One of the characters from the HBO adaptation of the first book, Game of Thrones, said that. And it is just as appropriate with regard to the fourth book as it was with the first. In George RR Martin's fourth offering, we find the world of Westeros reeling from war. The regions affected are at the first stages of a man-made famine and with autumn turning into the first touches of winter, the hopes of another harvest before the cold and the ice arrive is dwindling. People are worried about the future and about how they will survive the long years of winter ahead.

A Feast for Crows was originally called 'A Dance with Dragons' and intended to be a humongous volume, set five years after the events of A Storm of Swords. However, Martin came across quite a few difficulties while writing it, mostly to do with continuity, clarity and coherence. He didn't really want to write a story that was told through flashbacks after putting so much effort into it. Rather than write another cinderblock's worth of weight in words (which was another issue, since the publishers had a difficult time accommodating A Storm of Swords), he decided to split the story up into two books. Both books would follow a parallel timeline and both books would contain a different cast of characters focusing on a different area of the world.
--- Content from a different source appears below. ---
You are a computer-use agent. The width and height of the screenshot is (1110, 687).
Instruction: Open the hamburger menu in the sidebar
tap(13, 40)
Thus A Feast for Crows came into being.

On paper the idea sounds refreshing, you get to see the world of ASOIAF being fleshed out in more ways that before through the eyes of side characters. Unfortunately, the truth was slightly grittier than that (ironic since Martin is credited with giving fantasy the 'gritty reboot'). The book took five long years to come out, frustrating fans and raising expectations to monumental heights.

This book is largely limited to the lands of Westeros sans the North. We see Cersei, the Queen Regent, trying to rule the land through her son while becoming increasingly paranoid and desperate to hold on to power. We see her brother Jaime trying to deal with his new disability. We see how he came to be called the Kingslayer and how he has dealt with the dishonourable image the world has painted him in. On another part of the continent, we see Brienne searching for Sansa Stark. And we do see Sansa as well, living high up in the Eyrie, learning to run a castle and more importantly, learning to play the game of intrigue from Petyr Littlefinger. Down south, we see Doran Martell, the ruler of all of Dorne, still refusing to truly take part in the war despite pressure from home and abroad. Further west we see the developments in the Iron Islands through the eyes of Aeron 'Damphair' Greyjoy. To the east, in the city of Bravoos, we see Arya Stark and her involvement with the 'Faceless Men'. In the same region there is Samwell Tarly, a sworn brother of the Night's Watch making his way to Oldtown to become a master.
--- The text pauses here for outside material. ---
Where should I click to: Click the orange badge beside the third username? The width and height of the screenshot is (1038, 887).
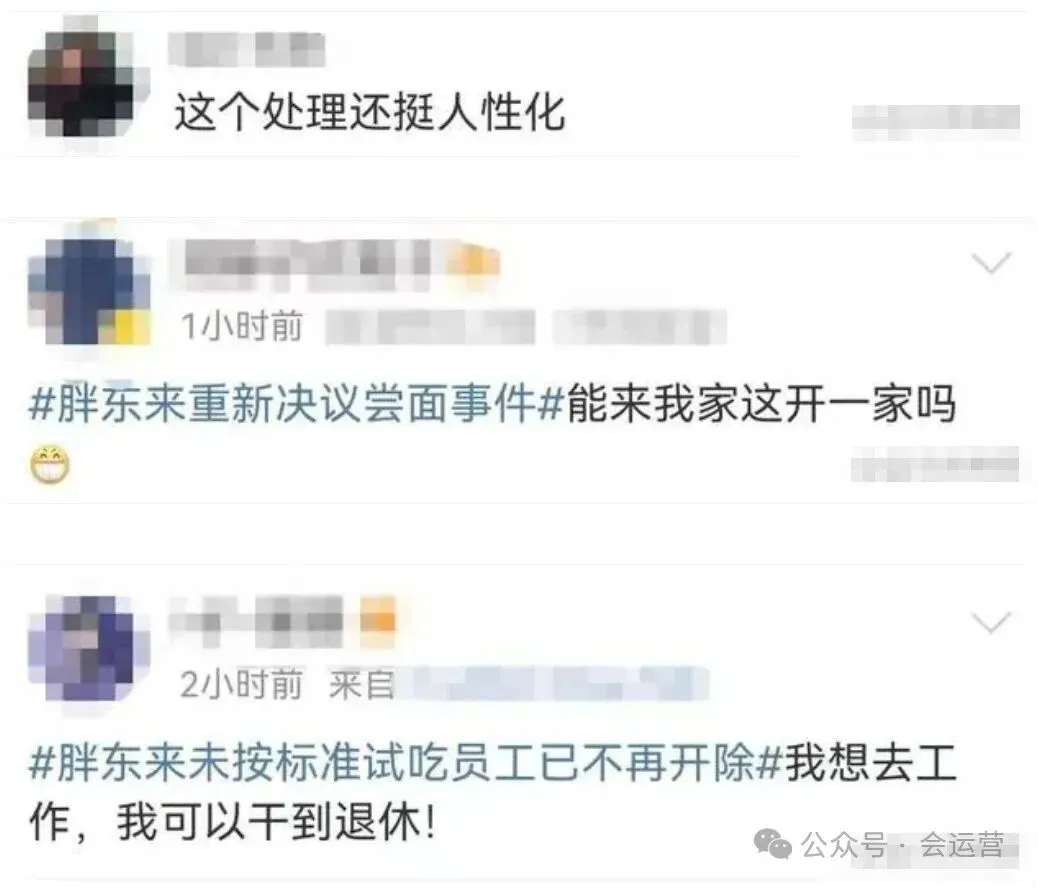pos(377,621)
There are those who say that the fourth book is the weakest in the A Song of Ice and Fire series. They argue that the story didn't really move forward, that George RR Martin, like Robert Jordan before him, created a world that was too big and complicated for him to do justice to it. Mostly though, a lot of the readers complained about the book seemingly focusing on side characters and not the ones they were looking forward to reading (e.g Jon, Tyrion, Bran).
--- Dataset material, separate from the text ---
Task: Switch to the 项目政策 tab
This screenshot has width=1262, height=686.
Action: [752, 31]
This reviewer though disagrees. A Feast for Crows lacks the constants gut-punches the first three books had and it lacks the explosive oomph of the third book especially, but the crucial thing it does have makes it just as good as the rest. Good story. Yes, just that. The story might not move forward in the conventional sense, but the story is moving. Martin once said in an interview that he really does try to ignore the side characters, the faceless herd that support the main cast of the story but he can't because to him, they're just as human with just as compelling stories. In a lot of other fantasy books, the world is only fleshed out to the point where it serves the story. In ASOIAF the world is the story. It is not the wars or characters' personal journey that is important here, but the development of the world as a whole.

A Feast for Crows was the bridge A Song of Ice and Fire needed to make the story that much more believable and diverse. And if you've made it as far as A Storm of Swords, don't be disheartened by the prospect of not seeing your favourite characters. This book is just as good, but different.